All records below are to be set down exactly, each character intact.

**********

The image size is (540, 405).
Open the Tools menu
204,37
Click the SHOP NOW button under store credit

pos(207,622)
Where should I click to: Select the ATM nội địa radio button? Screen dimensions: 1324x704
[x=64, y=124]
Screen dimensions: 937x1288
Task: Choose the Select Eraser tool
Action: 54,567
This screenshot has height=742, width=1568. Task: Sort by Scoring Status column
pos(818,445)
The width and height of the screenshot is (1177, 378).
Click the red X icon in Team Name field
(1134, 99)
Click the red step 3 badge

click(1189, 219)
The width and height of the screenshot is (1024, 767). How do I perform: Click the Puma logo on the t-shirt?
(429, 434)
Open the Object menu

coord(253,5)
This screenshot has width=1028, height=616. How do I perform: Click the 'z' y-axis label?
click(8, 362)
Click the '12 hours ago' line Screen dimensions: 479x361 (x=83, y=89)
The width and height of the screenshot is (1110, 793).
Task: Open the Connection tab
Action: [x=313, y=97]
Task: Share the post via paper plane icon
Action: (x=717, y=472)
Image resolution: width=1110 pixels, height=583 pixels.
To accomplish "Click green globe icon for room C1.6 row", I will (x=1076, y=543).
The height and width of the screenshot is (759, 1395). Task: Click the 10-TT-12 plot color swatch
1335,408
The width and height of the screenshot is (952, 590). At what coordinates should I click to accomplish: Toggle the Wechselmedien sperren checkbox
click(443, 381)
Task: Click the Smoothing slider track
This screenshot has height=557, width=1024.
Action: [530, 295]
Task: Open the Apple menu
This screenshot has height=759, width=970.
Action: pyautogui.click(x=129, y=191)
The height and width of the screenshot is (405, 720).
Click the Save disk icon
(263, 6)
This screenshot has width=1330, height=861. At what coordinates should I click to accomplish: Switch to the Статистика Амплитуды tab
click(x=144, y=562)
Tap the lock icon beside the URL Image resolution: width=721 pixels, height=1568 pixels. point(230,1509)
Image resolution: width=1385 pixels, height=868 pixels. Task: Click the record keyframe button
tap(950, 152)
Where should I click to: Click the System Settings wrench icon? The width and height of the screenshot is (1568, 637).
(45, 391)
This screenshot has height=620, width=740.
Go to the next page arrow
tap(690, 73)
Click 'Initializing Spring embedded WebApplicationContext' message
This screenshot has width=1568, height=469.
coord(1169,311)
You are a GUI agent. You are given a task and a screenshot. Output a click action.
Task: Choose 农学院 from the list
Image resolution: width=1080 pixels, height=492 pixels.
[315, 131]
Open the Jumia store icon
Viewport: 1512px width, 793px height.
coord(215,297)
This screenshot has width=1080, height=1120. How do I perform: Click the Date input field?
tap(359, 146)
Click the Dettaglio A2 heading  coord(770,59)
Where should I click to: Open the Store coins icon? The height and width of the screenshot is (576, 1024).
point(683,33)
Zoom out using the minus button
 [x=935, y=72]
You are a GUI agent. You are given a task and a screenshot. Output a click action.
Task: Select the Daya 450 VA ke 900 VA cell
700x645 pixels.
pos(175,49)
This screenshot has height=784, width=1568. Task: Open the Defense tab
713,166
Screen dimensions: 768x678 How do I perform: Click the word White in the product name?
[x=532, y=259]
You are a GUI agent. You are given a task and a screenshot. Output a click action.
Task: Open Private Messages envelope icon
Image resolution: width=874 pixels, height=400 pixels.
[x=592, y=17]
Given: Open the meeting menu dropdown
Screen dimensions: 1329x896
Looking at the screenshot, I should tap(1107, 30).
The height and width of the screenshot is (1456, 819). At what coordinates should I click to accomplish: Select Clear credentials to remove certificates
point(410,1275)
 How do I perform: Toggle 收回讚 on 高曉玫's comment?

**********

**Solution below:**
The image size is (540, 405).
Open the Tools menu
204,37
Click the SHOP NOW button under store credit

pos(207,622)
Where should I click to: Select the ATM nội địa radio button? Screen dimensions: 1324x704
[x=64, y=124]
Screen dimensions: 937x1288
Task: Choose the Select Eraser tool
Action: 54,567
This screenshot has height=742, width=1568. Task: Sort by Scoring Status column
pos(818,445)
The width and height of the screenshot is (1177, 378).
Click the red X icon in Team Name field
(1134, 99)
Click the red step 3 badge

click(1189, 219)
The width and height of the screenshot is (1024, 767). How do I perform: Click the Puma logo on the t-shirt?
(429, 434)
Open the Object menu

coord(253,5)
This screenshot has width=1028, height=616. How do I perform: Click the 'z' y-axis label?
click(8, 362)
Click the '12 hours ago' line Screen dimensions: 479x361 (x=83, y=89)
The width and height of the screenshot is (1110, 793).
Task: Open the Connection tab
Action: [x=313, y=97]
Task: Share the post via paper plane icon
Action: (x=717, y=472)
Image resolution: width=1110 pixels, height=583 pixels.
To accomplish "Click green globe icon for room C1.6 row", I will (x=1076, y=543).
The height and width of the screenshot is (759, 1395). Task: Click the 10-TT-12 plot color swatch
1335,408
The width and height of the screenshot is (952, 590). At what coordinates should I click to accomplish: Toggle the Wechselmedien sperren checkbox
click(443, 381)
Task: Click the Smoothing slider track
This screenshot has height=557, width=1024.
Action: [530, 295]
Task: Open the Apple menu
This screenshot has height=759, width=970.
Action: pyautogui.click(x=129, y=191)
The height and width of the screenshot is (405, 720).
Click the Save disk icon
(263, 6)
This screenshot has width=1330, height=861. At what coordinates should I click to accomplish: Switch to the Статистика Амплитуды tab
click(x=144, y=562)
Tap the lock icon beside the URL Image resolution: width=721 pixels, height=1568 pixels. point(230,1509)
Image resolution: width=1385 pixels, height=868 pixels. Task: Click the record keyframe button
tap(950, 152)
Where should I click to: Click the System Settings wrench icon? The width and height of the screenshot is (1568, 637).
(45, 391)
This screenshot has height=620, width=740.
Go to the next page arrow
tap(690, 73)
Click 'Initializing Spring embedded WebApplicationContext' message
This screenshot has width=1568, height=469.
coord(1169,311)
You are a GUI agent. You are given a task and a screenshot. Output a click action.
Task: Choose 农学院 from the list
Image resolution: width=1080 pixels, height=492 pixels.
[315, 131]
Open the Jumia store icon
Viewport: 1512px width, 793px height.
coord(215,297)
This screenshot has width=1080, height=1120. How do I perform: Click the Date input field?
tap(359, 146)
Click the Dettaglio A2 heading  coord(770,59)
Where should I click to: Open the Store coins icon? The height and width of the screenshot is (576, 1024).
point(683,33)
Zoom out using the minus button
 [x=935, y=72]
You are a GUI agent. You are given a task and a screenshot. Output a click action.
Task: Select the Daya 450 VA ke 900 VA cell
700x645 pixels.
pos(175,49)
This screenshot has height=784, width=1568. Task: Open the Defense tab
713,166
Screen dimensions: 768x678 How do I perform: Click the word White in the product name?
[x=532, y=259]
You are a GUI agent. You are given a task and a screenshot. Output a click action.
Task: Open Private Messages envelope icon
Image resolution: width=874 pixels, height=400 pixels.
[x=592, y=17]
Given: Open the meeting menu dropdown
Screen dimensions: 1329x896
Looking at the screenshot, I should tap(1107, 30).
The height and width of the screenshot is (1456, 819). At what coordinates should I click to accomplish: Select Clear credentials to remove certificates
point(410,1275)
 How do I perform: Toggle 收回讚 on 高曉玫's comment?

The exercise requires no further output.